As far as I understand, the requirement for being a linear subspace is that the set must be algebraically closed with respect to addition and multiplication by a scalar, that is,
(i) If $f_1,f_2 ∈ V$ then $f_1+f_2 ∈ V$
(ii) If $f ∈ V$ then $λf ∈ V$, where $λ∈R$
However, trying to apply the first condition to prove part (a), I need to find a way to express
$(f_1+f_2)(x)=f_1(x)+f_2(x)=a_1sin(x+b_1)+a_2sin(x+b_2)$
in the form
$asin(x+b)$
so that I can prove that the sum of the two functions belongs to $M_1$ as well.
Further, the second condition (multiplication by a scalar) is valid as $(λf)(x)=λasin(x+b)$ which belongs to $M_1$. It is just the first condition at which I am stuck.

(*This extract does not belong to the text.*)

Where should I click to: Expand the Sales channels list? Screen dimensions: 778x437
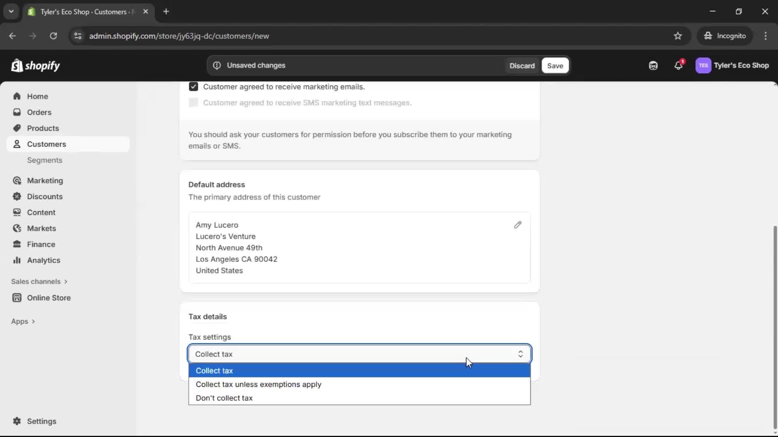point(39,281)
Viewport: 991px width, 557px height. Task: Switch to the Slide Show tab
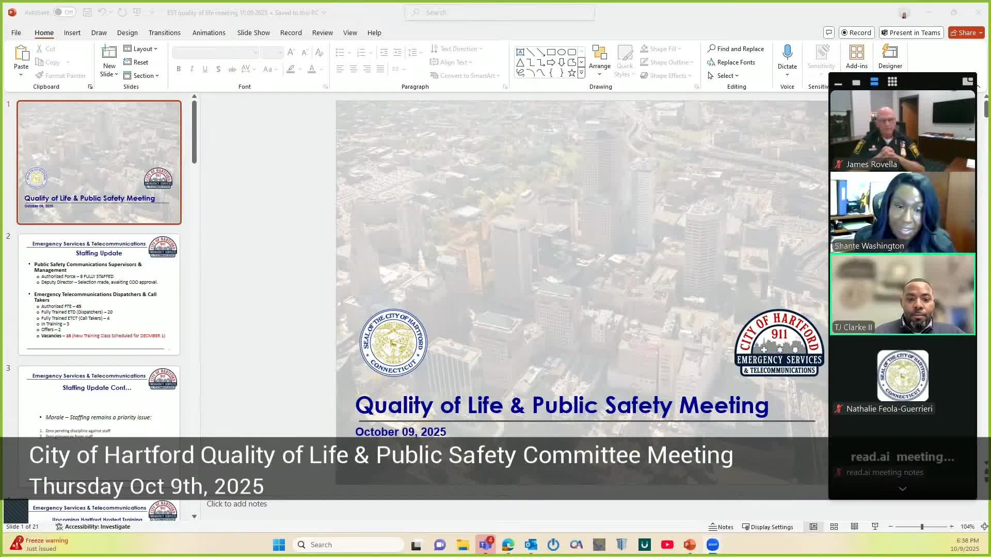click(253, 32)
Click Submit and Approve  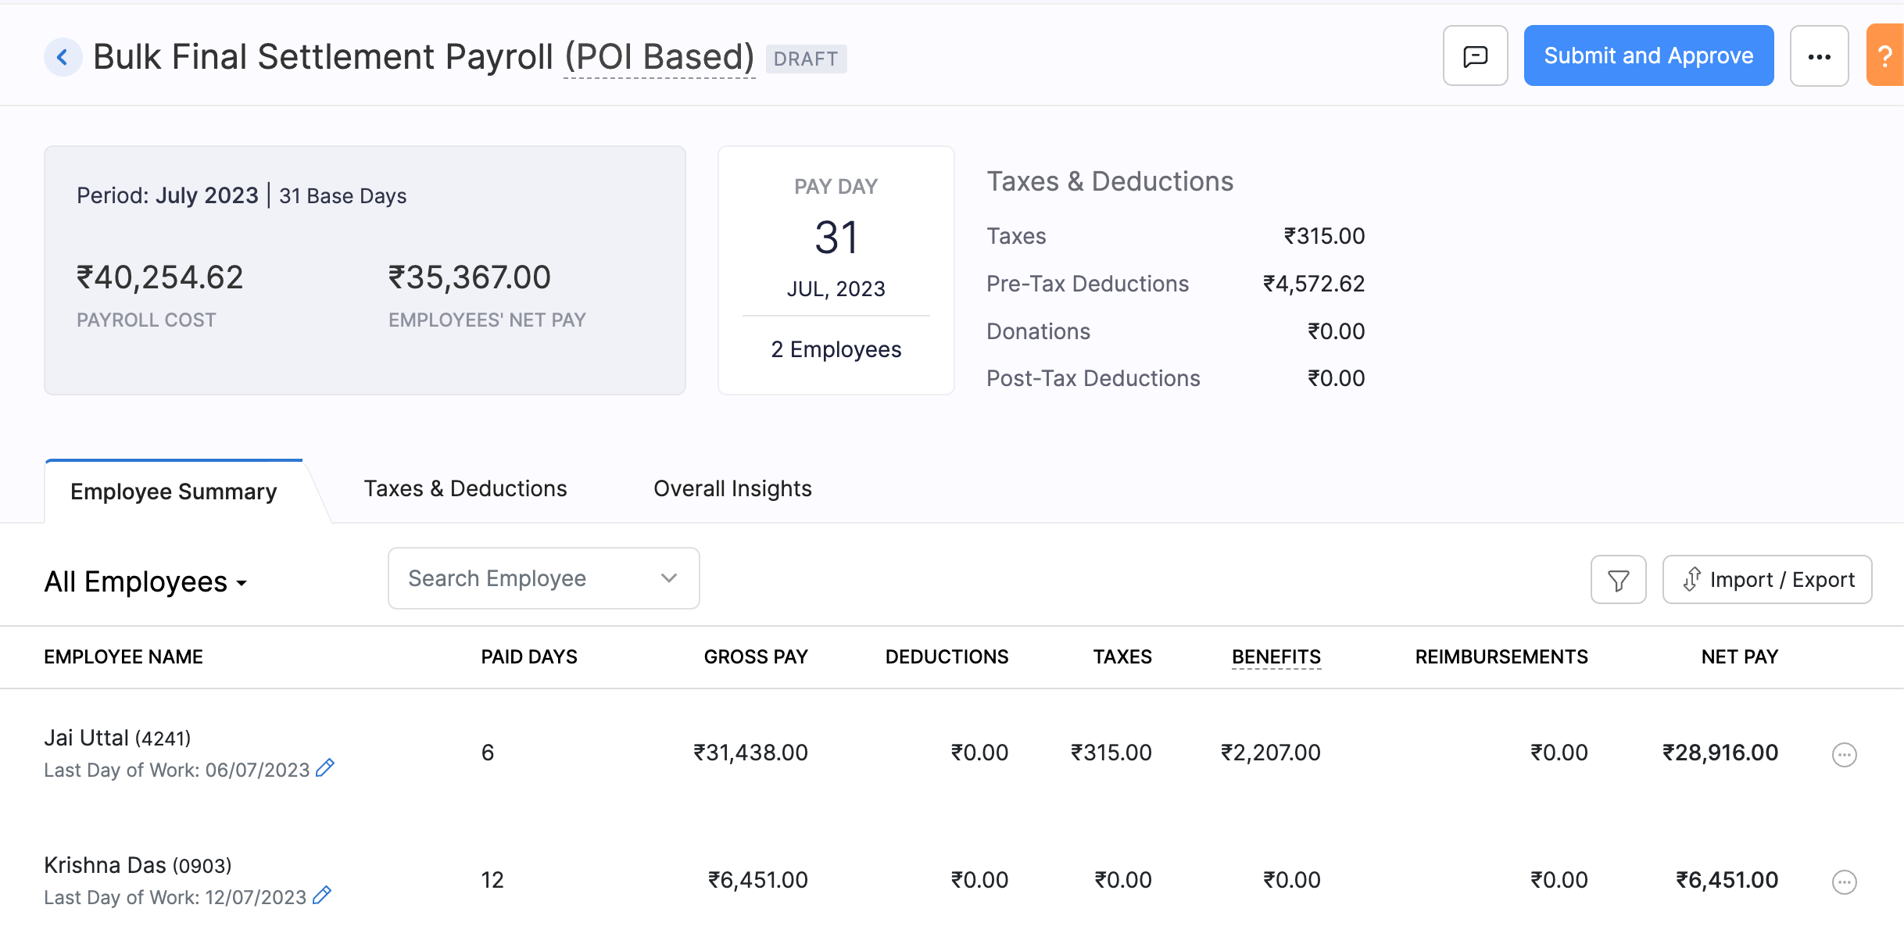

Also, for part (b), I would appreciate hints for proving how the set is not a linear subspace? What would be a way of showing conclusively that the two conditions do not hold?
Best Answer
You have \begin{align} a_1\sin(x+b_1)+a_2\sin(x+b_2)&=a_1\sin x\cos b_1+a_1\cos x\sin b_1+a_2\sin x\cos b_2+a_2\cos x\sin b_2\\ &=(a_1\cos b_1+a_2\cos b_2)\sin x+(a_1\sin b_1+a_2\sin b_2)\cos x. \end{align} So it is enough to show that $\alpha\sin x+\beta\cos x\in M_1$. For this, note that we can always find $t$ with $$ \frac\alpha{\sqrt{\alpha^2+\beta^2}}=\cos t,\ \ \ \frac\beta{\sqrt{\alpha^2+\beta^2}}=\sin t. $$ So \begin{align} \alpha\sin x+\beta\cos x&=\sqrt{\alpha^2+\beta^2}\,(\cos t\sin x+\sin t\cos x)\\ &=\sqrt{\alpha^2+\beta^2}\,\sin(x+t)\in M_1. \end{align} For $M_2$, as Alex noted, all elements $\sin (ax)$ have absolute value $\leq1$, so $5\sin x$ cannot be written as $\sin (ax)$.